Three members of Carter’s family said authorities told them wild animals may have torn his body apart.
“He was in so many different pieces,” said Yokena Anderson, a cousin of Carter’s mother, Tiffany Carter. “They wanted to tell us that he went there and fell dead and the animals fed him.”
But Carter’s mother said her son was lucid about the threats he faced during their last phone calls and that he was not under the influence of drugs or alcohol and had no history of mental illness.
She had doubts that her son’s death was an accident even before she saw where his remains were found.
“When I went on stage, the Holy Spirit hit me and said this is a disgusting game,” he said. “I knew then that someone had done something to him.”
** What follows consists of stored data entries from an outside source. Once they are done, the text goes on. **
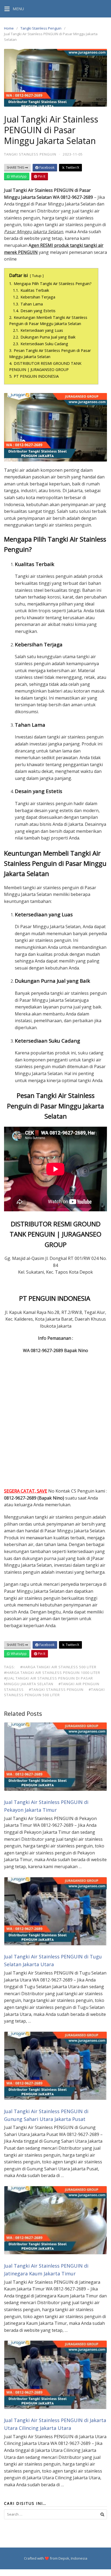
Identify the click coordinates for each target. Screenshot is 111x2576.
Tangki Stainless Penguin (40, 28)
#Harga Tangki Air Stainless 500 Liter (58, 1667)
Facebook (46, 167)
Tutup (36, 275)
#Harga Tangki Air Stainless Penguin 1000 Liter (52, 1672)
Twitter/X (72, 167)
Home (9, 28)
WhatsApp (18, 176)
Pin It (41, 176)
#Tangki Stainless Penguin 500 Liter (54, 1692)
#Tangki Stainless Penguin (56, 1689)
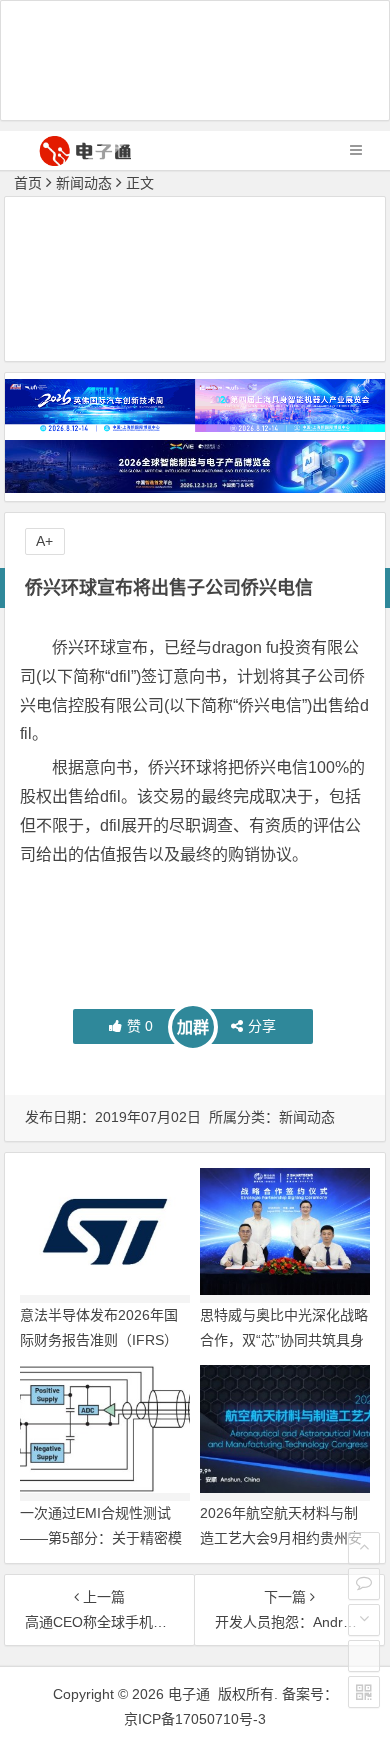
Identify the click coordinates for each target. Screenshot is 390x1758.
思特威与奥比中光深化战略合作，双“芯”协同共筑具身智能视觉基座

Carter, a welder from Fayette, Mississippi, was in Taylorsville, about 100 miles from home, working a short-term gig. His mother said he was saving up to reopen the seafood restaurant, which was closed during the pandemic and named after his 7-year-old daughter, Kali.

“That was his goal,” he said. “That’s why he went back to work.”
But while at the construction site in October, Carter had an argument with at least one co-worker and fled, fearing for his life, his mother said.
“He said, ‘I had these men try to kill me,'” Carter’s mother recalled.
He advised Carter to go to the nearest police station for help but eventually lost contact with him.
Carter’s family and friends led their own search parties until his remains were discovered.
“I never imagined that I would continue to live without my child,” said Tiffany Carter. “When I lost my son, I lost a part of myself.”
Carter’s loved ones said he worked hard to provide for his daughter, paid her private school tuition and made his friends and family proud.
“He kept all his promises,” said Cali’s mother, Justiss White. “She called every day. They were on the phone for hours like teenagers. Every day she brings him up.”
Tiffany Carter vowed to keep fighting for answers.
“They thought he was going to be a kid that nobody cared about,” she said. “They are obviously wrong. Because it was somebody.”